Vahey sagte: „Wir müssen es ihr sagen.“

Als wir parkten, erzählten sie, dass ihr Freund Chris Cosentino, Chefkoch im Incanto und Inhaber von Boccalone, gerade „Foie-Dka“ erfunden hatte.

Foie-dka?

„Es ist mit Foie angereicherter Wodka“, sagte Godby und gestand: „Ich liebe Fleisch und ich liebe Alkohol, und er ist selbst für mich zu fortgeschritten.“

Eine Woche später fuhren wir alle erneut, dieses Mal nach Oakland, zu einer Veranstaltung im Blue Bottle Coffee zu Ehren von Rose Levy Beranbaum, der Grande Dame des amerikanischen Backens. Auch Blue Bottle hat Godby inspiriert. Sein Besitzer, James Freeman, ist wie Godby ein Künstler, der zum Feinschmecker geworden ist. Eines Tages im Winter 1999 beendete er eine weitere Klarinettenprobe von Gustav Holsts „Planets“ mit dem Modesto Symphony Orchestra und erkannte, dass er „nicht weitermachen konnte“. Mittlerweile betreibt er sechs Cafés und röstet sechs Tonnen Kaffee pro Woche.
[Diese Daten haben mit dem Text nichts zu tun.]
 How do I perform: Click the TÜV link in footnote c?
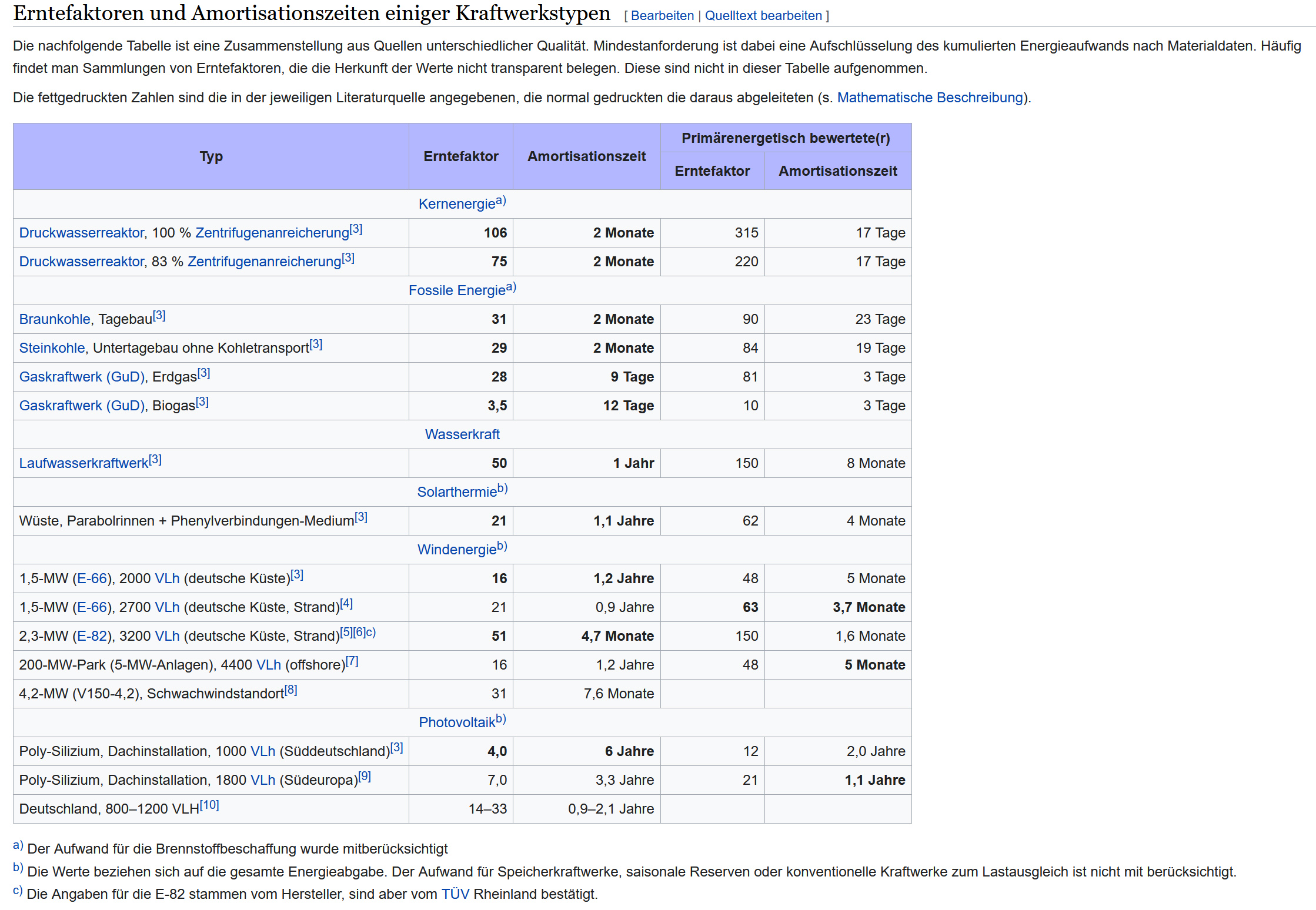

Godby stellte sein Dessert – klebrigen Toffee-Pudding, eingeweicht in Würze-Sirup (unfermentiertes Bier), serviert mit Starkbier-Eis – in die Küche, zusammen mit den Kreationen von sechs anderen Konditoren. Alle hatten Riffs auf Beranbaums Kuchen ausgeheckt. Dann führte Freeman Godby durch den Ort. Es war riesig, wunderschön renoviert und voller antiker Probat-Kaffeeröster und anderen Retro-Schmuckstücken. Das Geschäftsbüro im Obergeschoss war mit zwei langen Säulen aus Vintage-Schreibtischen aus Edelstahl ausgestattet. Godby beäugte sie sehnsüchtig. „Als ich ein Kind war“, sagte er zu Freeman, „habe ich den Erfolg daran gemessen, wie viele Schlüssel eine Person hatte.“

Freeman klopfte ihm auf die Schulter. „Du wirst bald mehr Metallschreibtische haben als ich.“

Unten hatte sich eine Menschenmenge versammelt, um die von Beranbaum inspirierten Desserts zu probieren. Wie Patterson mir vorhin sagte und Godbys emotionale Gefolgschaft erklärte: „Viele Menschen haben Ideen, aber nicht viele Menschen können diese Ideen effektiv in einem kurzen Wort oder Symbol ausdrücken.“ Nicht viele Menschen können sie durch Essen zum Ausdruck bringen. Ein Koch backte einen Schokoladenkuchen mit Rohmilcheis; ein anderes, ein Kokosnuss-Bayerisch mit Mango-Maracuja-Gelée. Godbys klebriges, bieriges Gebräu zeichnete sich sowohl durch seine Gemütlichkeit als auch durch seine Unverschämtheit aus. (Würzesirup? Wirklich?) Trotzdem war es köstlich – vor allem das Eis. Ein junger Mann wandte sich an Godby und fragte, ob er auch das mit Bourbon versetzte „Frühstücksstück“ mitgebracht habe.

„Ich habe ein Monster erschaffen“, murmelte Godby leise. Dann zog er sich in die Küche zurück.

Elizabeth Weil, eine Autorin, arbeitet an einer Abhandlung über die Ehe.